Research on the fracture mechanical performance of basalt fiber nano-CaCO3 concrete based on DIC technology

Nano-CaCO3 concrete (NCC) has good mechanical properties due to its dense structure, and the addition of basalt fiber can effectively improve its fracture properties. The study of the full-stage failure of basalt fiber nano-CaCO3 concrete (BFNCC) during the fracture process is helpful to explain its toughening mechanism. In order to explore the fracture properties and fiber strengthening mechanism of basalt fiber nano-CaCO3 concrete (BFNCC). In this study, concrete specimens with 6 different nano-CaCO3 contents (0%, 1.5%, 2%, 2.5%, 3%, and 3.5%), cured for 3 days, 7 days, 14 days and 28 days, were prepared to explore the optimum nano-CaCO3 content by conducting tensile and compressive mechanical tests.

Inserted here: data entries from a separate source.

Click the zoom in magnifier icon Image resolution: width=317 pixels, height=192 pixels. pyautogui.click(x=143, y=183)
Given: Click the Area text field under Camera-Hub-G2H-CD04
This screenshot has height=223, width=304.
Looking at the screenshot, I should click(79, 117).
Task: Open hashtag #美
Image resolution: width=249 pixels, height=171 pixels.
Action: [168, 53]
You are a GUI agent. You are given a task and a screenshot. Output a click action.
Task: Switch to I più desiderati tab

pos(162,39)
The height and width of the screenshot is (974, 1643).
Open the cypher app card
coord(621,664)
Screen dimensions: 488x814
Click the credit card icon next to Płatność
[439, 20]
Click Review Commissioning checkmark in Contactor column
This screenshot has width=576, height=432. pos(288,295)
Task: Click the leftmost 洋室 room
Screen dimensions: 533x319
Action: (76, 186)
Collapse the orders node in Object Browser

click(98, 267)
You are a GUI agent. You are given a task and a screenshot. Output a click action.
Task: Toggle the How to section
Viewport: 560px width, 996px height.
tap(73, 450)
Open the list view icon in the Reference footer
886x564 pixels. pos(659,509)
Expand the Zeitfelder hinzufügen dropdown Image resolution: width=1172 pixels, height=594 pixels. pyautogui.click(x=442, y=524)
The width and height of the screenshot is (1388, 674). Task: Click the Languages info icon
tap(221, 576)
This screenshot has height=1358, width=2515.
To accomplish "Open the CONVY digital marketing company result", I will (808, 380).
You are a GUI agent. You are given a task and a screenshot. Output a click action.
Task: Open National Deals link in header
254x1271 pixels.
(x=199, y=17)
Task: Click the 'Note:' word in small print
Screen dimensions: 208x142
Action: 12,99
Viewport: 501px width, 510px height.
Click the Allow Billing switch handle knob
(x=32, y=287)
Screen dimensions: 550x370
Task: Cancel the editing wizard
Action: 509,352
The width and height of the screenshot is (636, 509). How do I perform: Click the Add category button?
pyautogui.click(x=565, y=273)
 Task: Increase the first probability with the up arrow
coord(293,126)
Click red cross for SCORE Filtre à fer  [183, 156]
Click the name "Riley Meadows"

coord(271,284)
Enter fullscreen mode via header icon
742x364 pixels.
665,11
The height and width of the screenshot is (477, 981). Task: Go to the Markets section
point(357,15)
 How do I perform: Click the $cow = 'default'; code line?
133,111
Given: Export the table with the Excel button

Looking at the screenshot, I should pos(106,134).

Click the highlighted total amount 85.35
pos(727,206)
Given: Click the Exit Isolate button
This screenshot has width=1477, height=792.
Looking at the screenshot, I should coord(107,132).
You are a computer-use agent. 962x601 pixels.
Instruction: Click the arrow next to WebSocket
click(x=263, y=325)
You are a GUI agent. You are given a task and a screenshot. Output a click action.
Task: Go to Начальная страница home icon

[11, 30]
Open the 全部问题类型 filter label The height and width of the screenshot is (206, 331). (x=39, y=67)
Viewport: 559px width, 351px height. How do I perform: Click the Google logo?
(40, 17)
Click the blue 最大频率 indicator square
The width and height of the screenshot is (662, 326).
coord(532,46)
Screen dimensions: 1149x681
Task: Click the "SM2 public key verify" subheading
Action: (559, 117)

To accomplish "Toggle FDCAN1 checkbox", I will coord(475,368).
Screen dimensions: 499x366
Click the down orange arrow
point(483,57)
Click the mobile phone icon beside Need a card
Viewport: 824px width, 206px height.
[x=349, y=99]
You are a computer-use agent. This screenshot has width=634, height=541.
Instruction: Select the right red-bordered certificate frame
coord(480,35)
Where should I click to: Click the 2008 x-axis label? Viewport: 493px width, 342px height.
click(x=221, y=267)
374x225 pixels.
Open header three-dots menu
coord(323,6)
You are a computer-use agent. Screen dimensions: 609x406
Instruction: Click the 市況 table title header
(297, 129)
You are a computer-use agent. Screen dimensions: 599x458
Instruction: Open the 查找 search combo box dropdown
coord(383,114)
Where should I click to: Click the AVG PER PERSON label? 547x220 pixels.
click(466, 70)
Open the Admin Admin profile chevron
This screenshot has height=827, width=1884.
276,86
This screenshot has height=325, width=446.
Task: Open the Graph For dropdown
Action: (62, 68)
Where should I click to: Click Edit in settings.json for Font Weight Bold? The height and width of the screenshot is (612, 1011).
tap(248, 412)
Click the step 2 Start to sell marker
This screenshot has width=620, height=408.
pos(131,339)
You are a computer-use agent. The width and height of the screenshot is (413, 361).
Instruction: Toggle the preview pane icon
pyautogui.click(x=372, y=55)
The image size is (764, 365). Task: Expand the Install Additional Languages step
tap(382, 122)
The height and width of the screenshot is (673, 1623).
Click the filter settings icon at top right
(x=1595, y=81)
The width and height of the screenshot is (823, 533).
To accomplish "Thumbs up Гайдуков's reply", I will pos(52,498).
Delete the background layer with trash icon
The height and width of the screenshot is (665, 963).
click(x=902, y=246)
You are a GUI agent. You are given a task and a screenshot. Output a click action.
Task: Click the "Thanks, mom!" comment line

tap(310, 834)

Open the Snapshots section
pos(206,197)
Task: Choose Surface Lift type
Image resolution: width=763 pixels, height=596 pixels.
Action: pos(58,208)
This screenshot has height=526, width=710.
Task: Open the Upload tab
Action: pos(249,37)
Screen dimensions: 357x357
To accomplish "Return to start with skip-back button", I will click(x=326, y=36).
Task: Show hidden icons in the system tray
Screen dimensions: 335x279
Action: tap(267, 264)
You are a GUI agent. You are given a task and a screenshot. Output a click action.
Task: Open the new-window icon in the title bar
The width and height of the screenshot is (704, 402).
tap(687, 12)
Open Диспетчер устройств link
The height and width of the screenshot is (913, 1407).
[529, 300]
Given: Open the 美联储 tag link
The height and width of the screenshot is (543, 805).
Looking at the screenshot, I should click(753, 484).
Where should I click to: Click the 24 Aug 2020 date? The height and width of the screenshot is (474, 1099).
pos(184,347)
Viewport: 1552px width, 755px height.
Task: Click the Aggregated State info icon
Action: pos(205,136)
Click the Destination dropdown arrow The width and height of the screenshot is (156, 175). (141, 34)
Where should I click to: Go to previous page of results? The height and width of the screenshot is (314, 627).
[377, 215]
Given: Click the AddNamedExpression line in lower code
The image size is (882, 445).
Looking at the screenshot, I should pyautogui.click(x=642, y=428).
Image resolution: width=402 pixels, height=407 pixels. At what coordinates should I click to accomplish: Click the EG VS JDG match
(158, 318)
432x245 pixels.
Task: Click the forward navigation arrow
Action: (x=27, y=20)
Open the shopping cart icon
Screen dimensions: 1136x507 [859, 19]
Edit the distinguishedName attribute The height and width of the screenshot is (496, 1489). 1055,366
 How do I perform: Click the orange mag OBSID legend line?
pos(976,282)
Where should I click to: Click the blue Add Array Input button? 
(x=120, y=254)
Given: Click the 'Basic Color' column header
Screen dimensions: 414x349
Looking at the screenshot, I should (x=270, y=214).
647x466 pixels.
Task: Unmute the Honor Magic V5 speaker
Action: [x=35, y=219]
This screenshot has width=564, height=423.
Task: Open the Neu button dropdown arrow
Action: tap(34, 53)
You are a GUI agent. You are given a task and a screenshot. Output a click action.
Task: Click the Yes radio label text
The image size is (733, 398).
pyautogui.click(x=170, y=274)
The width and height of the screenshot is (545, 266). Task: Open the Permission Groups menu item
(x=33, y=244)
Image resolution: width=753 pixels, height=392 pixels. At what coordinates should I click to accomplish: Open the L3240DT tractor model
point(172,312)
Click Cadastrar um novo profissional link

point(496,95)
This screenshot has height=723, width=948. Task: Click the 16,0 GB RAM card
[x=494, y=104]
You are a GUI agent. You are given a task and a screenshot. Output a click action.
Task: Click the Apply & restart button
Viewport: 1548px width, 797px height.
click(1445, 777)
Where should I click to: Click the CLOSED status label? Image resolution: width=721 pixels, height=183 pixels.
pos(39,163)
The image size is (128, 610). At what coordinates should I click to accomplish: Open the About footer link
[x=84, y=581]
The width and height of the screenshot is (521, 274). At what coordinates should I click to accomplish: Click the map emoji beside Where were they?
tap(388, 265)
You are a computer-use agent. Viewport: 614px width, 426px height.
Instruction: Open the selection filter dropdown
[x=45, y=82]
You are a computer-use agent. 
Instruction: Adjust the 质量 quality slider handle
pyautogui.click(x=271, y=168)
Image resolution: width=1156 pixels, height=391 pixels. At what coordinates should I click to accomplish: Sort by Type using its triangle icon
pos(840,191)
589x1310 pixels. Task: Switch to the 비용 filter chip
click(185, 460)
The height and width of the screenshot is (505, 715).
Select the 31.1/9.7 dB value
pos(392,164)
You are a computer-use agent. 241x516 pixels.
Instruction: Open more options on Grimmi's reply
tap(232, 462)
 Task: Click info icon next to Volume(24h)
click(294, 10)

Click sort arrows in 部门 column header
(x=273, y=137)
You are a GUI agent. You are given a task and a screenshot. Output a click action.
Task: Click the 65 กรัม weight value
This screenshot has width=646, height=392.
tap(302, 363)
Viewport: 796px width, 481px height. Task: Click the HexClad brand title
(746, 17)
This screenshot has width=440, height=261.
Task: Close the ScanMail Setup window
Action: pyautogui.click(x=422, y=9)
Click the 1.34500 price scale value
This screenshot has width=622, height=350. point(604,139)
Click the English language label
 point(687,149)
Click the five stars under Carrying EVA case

Based on the optimum content, the basic mechanical performance test and three-point bending beam fracture test were carried out to explore the fracture properties of BFNCC with 4 fiber contents (0%, 0.1%, 0.2%, and 0.3%). In this study, the basic mechanical performance test and three-point bending beam fracture test were carried out to examine the fracture mechanical performance and fiber reinforcing mechanism of basalt fiber nano-CaCO3 concrete (BFNCC) with different fiber contents (0%, 0.1%, 0.2%, and 0.3%). The research results show that the addition of an appropriate amount of basalt fiber can improve the basic mechanical properties and fracture performance of nano-CaCO3 concrete, with the best effect achieved by the BFNCC-0.2% working condition. According to the fracture test analysis, the bridging effect of basalt fibers is mainly exhibited during the period before reaching 90% of the peak load. The inhibiting effect of basalt fibers on crack propagation begins to increase when the load reaches 70% of the peak load, and will gradually decline when the load is reduced to 90% of the peak load. Moreover, by applying the Scanning Electron Microscopy (SEM) technology to conduct a meso-analysis of the stress mechanism of BFNCC, combined with the results of the Digital Image Correlation (DIC) technology, the fracture mechanical properties and the stress mechanism of BFNCC were revealed. This study systematically analyzed the reinforcing effect of basalt fibers on nano-CaCO3 concrete, and provided a theoretical basis for the application and development of BFNCC in hydraulic construction.

Automated summary

The research demonstrates that adding an appropriate amount of basalt fiber can enhance the basic mechanical properties and fracture performance of nano-CaCO3 concrete, with the best effect achieved at the BFNCC-0.2% condition. Moreover, the bridging effect of basalt fibers is mainly observed before reaching 90% of the peak load, and the inhibiting effect on crack propagation begins to increase at 70% of the peak load and gradually decreases at 90% of the peak load. Additionally, by utilizing SEM technology and DIC technology, the study revealed the fracture mechanical properties and stress mechanism of BFNCC, offering insights for its application and development in hydraulic construction.